Möchte meine Fliegenrute,Spinnrute und vielleicht auch ne Grundrute mitnehmen. Kann mir jemand sagen was ich da für fische mit der spinnrute fangen kann und mit welchen Kunstködern. Werde nur vom Ufer aus angeln.
Danke im vorraus#6 
Michael


----------



## defender (2. August 2006)

*AW: Korsika*

Hallo,

war dieses Jahr auf Korsika und habe ein wenig an der Ostküste geangelt. Auf Spinner und Blinker habe ich keinen Biss gehabt...vielleicht lag das es dran, das ich mit meiner 2,10 Shimano-Rute nicht weit genug rauswerfen konnte!?

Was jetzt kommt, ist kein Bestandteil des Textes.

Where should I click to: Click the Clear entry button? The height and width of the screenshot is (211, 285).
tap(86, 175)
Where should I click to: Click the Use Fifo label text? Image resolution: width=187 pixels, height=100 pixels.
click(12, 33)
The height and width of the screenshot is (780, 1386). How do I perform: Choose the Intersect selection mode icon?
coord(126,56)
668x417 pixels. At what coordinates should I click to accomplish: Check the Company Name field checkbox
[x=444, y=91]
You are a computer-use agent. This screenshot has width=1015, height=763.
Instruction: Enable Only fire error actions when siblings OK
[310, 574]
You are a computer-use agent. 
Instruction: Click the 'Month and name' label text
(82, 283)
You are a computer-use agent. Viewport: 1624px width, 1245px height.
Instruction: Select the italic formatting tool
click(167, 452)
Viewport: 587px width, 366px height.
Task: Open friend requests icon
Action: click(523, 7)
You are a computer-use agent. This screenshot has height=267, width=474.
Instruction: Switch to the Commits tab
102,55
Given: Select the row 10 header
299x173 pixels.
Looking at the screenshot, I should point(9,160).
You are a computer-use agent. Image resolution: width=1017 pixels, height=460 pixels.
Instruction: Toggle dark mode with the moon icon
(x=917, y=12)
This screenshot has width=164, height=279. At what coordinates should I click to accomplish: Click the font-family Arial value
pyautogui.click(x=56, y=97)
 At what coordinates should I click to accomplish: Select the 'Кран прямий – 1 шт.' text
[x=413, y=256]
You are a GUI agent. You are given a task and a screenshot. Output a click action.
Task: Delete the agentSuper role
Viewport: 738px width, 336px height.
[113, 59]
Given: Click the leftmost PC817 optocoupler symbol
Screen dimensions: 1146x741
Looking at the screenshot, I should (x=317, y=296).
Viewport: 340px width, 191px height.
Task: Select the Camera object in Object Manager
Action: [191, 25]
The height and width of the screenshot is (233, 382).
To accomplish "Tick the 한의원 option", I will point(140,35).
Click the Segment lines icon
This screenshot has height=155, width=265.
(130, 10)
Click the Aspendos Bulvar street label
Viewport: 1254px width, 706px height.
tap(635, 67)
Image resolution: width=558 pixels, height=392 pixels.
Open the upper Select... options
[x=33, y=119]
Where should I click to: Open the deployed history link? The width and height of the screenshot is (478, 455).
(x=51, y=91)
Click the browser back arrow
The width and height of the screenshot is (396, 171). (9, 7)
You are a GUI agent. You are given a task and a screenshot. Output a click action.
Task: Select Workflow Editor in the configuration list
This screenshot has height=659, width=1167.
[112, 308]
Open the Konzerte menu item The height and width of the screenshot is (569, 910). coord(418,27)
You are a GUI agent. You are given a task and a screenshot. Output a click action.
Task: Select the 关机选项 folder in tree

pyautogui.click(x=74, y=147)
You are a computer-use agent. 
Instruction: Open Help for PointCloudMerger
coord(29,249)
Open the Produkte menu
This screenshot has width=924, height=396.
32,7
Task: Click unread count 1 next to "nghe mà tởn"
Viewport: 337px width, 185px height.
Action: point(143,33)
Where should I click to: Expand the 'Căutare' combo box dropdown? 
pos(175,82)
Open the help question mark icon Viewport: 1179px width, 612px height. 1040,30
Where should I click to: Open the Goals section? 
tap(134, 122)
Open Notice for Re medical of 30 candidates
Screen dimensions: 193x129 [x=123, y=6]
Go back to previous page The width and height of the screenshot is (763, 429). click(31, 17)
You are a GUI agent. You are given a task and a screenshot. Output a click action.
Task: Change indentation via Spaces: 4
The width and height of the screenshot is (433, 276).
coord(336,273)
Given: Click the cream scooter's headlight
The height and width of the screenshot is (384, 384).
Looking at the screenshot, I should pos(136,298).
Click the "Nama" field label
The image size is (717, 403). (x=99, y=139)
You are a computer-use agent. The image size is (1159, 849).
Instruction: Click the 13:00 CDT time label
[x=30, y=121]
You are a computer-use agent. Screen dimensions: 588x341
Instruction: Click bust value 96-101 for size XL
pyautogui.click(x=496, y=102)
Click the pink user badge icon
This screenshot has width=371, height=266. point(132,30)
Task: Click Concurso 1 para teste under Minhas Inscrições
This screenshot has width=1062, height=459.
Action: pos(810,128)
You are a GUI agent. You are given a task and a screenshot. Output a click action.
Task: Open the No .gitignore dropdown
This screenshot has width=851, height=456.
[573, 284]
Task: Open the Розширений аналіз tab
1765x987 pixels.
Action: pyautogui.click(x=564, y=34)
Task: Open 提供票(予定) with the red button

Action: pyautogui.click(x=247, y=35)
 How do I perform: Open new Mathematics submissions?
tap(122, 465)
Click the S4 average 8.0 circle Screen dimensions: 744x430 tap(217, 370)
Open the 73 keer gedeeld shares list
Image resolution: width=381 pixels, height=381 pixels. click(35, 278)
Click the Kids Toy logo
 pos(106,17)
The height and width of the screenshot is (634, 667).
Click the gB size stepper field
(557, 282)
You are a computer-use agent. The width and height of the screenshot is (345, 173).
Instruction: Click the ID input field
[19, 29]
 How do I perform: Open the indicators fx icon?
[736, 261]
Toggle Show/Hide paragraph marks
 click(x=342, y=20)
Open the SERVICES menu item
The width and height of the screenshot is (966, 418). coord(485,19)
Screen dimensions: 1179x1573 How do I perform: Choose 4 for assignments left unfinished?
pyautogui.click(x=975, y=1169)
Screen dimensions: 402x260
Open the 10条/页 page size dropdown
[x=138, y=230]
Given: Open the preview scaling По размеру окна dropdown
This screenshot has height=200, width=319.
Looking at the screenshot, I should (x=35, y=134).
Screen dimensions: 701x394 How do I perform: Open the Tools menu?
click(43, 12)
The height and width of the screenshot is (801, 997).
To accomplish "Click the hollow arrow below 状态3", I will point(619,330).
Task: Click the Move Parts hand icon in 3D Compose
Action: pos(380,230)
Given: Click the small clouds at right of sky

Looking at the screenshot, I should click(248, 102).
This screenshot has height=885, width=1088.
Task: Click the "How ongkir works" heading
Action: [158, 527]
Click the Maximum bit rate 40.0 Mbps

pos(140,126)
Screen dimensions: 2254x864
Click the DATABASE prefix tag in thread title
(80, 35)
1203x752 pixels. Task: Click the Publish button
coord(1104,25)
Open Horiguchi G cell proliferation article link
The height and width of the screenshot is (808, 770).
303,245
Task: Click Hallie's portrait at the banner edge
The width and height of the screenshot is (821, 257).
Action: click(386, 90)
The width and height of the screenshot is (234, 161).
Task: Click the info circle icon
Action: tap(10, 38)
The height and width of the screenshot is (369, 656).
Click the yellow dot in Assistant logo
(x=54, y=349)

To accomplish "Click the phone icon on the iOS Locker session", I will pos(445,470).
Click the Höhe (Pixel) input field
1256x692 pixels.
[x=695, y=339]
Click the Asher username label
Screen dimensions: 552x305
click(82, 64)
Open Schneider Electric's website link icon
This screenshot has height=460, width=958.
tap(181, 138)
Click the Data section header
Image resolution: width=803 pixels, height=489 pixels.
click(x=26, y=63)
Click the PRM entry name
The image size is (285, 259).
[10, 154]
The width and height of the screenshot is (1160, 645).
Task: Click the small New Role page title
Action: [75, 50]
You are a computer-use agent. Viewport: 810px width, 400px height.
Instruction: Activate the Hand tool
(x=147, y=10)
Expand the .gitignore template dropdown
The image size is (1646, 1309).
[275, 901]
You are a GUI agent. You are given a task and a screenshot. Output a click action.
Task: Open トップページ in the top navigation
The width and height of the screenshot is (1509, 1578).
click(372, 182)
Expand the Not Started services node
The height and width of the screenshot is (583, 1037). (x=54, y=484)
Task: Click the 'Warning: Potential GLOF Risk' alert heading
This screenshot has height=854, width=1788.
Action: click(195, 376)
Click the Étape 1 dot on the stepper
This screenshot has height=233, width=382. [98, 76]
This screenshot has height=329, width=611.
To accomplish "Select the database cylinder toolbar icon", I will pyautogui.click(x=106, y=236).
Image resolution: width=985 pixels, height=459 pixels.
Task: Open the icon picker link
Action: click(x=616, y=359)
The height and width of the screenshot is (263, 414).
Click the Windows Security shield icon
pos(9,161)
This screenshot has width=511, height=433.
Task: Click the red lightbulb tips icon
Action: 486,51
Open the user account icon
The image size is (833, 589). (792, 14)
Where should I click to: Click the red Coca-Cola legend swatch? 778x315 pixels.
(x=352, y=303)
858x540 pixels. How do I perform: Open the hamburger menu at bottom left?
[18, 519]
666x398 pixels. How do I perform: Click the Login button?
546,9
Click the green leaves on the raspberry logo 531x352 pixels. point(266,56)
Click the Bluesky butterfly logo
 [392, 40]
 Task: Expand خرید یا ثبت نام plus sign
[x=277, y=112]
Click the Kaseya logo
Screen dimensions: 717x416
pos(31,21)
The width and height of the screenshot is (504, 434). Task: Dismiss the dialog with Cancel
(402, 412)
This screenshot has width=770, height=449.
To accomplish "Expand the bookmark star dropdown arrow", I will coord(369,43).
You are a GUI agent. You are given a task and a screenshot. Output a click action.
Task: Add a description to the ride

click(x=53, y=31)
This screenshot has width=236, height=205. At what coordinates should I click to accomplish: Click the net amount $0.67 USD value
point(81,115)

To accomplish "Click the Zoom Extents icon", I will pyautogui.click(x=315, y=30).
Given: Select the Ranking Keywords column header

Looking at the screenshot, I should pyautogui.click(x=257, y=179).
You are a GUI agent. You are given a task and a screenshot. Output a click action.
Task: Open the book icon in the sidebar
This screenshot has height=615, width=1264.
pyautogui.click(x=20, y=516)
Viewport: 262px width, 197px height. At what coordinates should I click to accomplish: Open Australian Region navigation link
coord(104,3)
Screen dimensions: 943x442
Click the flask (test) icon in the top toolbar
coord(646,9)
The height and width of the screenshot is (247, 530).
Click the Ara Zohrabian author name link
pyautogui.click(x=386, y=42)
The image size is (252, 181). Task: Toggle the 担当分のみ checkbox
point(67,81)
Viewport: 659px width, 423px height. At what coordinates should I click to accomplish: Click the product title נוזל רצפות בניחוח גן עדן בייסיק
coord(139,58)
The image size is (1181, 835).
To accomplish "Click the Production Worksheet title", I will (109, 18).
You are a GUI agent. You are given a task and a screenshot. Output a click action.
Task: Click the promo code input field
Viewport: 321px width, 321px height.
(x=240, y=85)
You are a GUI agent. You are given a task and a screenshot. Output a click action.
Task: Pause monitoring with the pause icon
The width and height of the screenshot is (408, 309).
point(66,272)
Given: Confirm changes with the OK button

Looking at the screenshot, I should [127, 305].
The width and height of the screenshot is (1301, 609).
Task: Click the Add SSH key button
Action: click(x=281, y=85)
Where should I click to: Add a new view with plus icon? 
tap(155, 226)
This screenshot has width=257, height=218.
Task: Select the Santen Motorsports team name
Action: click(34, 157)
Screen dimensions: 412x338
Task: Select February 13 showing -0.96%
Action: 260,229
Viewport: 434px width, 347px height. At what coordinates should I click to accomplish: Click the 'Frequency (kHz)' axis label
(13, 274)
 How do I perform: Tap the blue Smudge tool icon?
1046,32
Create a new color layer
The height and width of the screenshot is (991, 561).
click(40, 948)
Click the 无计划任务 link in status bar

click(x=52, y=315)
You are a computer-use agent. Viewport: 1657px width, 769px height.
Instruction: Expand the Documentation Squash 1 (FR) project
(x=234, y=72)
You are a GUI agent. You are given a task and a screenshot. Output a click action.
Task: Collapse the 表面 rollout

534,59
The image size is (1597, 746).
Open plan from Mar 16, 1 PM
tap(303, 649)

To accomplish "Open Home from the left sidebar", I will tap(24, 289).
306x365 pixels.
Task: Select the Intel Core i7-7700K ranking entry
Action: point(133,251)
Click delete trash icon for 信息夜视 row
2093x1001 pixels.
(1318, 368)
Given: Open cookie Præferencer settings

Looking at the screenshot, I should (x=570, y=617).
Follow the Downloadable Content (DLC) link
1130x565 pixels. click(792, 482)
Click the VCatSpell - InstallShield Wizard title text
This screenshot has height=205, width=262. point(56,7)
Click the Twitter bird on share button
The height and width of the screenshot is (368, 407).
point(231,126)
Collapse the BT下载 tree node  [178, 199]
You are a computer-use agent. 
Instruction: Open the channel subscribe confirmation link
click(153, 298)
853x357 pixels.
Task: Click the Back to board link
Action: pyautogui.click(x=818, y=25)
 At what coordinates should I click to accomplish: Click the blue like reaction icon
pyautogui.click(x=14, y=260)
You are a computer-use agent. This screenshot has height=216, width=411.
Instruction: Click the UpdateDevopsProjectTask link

Wir haben es aber zusätzlich mit Grundmontage versucht und haben damit mehr Erfolg gehabt. Auf Muschelfleisch gabs immer kleine Barsche. Auf rote (!) eingelegt Garnelen hätte ich fast den Traumfisch schlechthin gefangen. 5 bis 7 X hat er sich in die Flucht geschlagen und 2-3 m vor dem Ufer hat mein Kescherhelfer schlecht reagiert und der Fisch war ab. Er hat sich aber vorher eindeutig zu erkennen gegebn....eine circa 70 cm lange Dorade. An den Folgetagen gab es leider keine weiteren Doradenbisse...:-( Ansonsten kann man in den Süsswasserzuflüssen teilweise Aale auf Wurm fangen und dort stösst man auch immer wieder auf Meeräschen. Letztere konnte ich leider nicht an den Haken bekommen. Die haben immer nur von der Wasseroberfläche genommen und leider den "angeblichen" Superköder Brot links liegen gelassen.

Gruss
Christian


----------



## defender (2. August 2006)

*AW: Korsika*

Ach ja, nimm immer ein Handtuch zum abhaken...an einem Tag hatten wir ein Petermännchen am Haken!!!


----------



## djoerni (2. August 2006)

*AW: Korsika*

wenn du nachts an felsigen küsten mit ganzen sardinen an nem langen stahlvorfach auf grund fischst, kannst du sehr gut conger fangen. zumindest haben wir etas südlich von l'ile rousse haben wir sehr gute erfolge gehabt. die fertigen vorfächer gibts in jedem angelgeschäft an der küste. einfache laufbleimontage reicht. beim biss sofort anschlagen und den conger vom grund weg kriegen. sonst setzen sie sich in den felsen fest. im hafen kannst du mit speziellen wobblern tintenfische fangen. 

gruß jörn


----------



## saiblingfreak 123 (3. September 2006)

*AW: Korsika*

Danke für eure tipps.
Wisst ihr auch ob man in de süßwasserflüssen eine genemigung braucht? Will es ja dort mal mit der fliege auf Forellen versuchen!
MFG
Michael


----------



## Dart (3. September 2006)

*AW: Korsika*



saiblingfreak 123 schrieb:


> Wisst ihr auch ob man in de süßwasserflüssen eine genemigung braucht?


 
Hier findest du Infos zu Lizensen
http://www.frankreich-sued.de/korsika/angeln.htm
und hier noch weitere Infos zum Fliegenfischen
http://www.bluedome.co.uk/corsica/index.html
http://www.pechemouchecorse.com/anglais.php 
Gruss Reiner#h


----------



## thürmi (28. April 2008)

*AW: Korsika*

Warst du jetzt in korsika beim angeln. Kennst du dich über die Lizenzen aus. Was brauche ich und wo bekomme ich die. Danke


----------



## SimHeli3105 (22. Mai 2008)

*AW: Korsika*

Ich fahre demnächst auch für drei wochen nach Korsika und wollte fragen wo es diese Litzenzen zu kaufen gibt?|kopfkrat


----------



## Hush (25. Mai 2008)

*AW: Korsika*



SimHeli3105 schrieb:


> Ich fahre demnächst auch für drei wochen nach Korsika und wollte fragen wo es diese Litzenzen zu kaufen gibt?|kopfkrat



dito; fahre auch für 3 wochen, ende juni gehts los, wann fährst du?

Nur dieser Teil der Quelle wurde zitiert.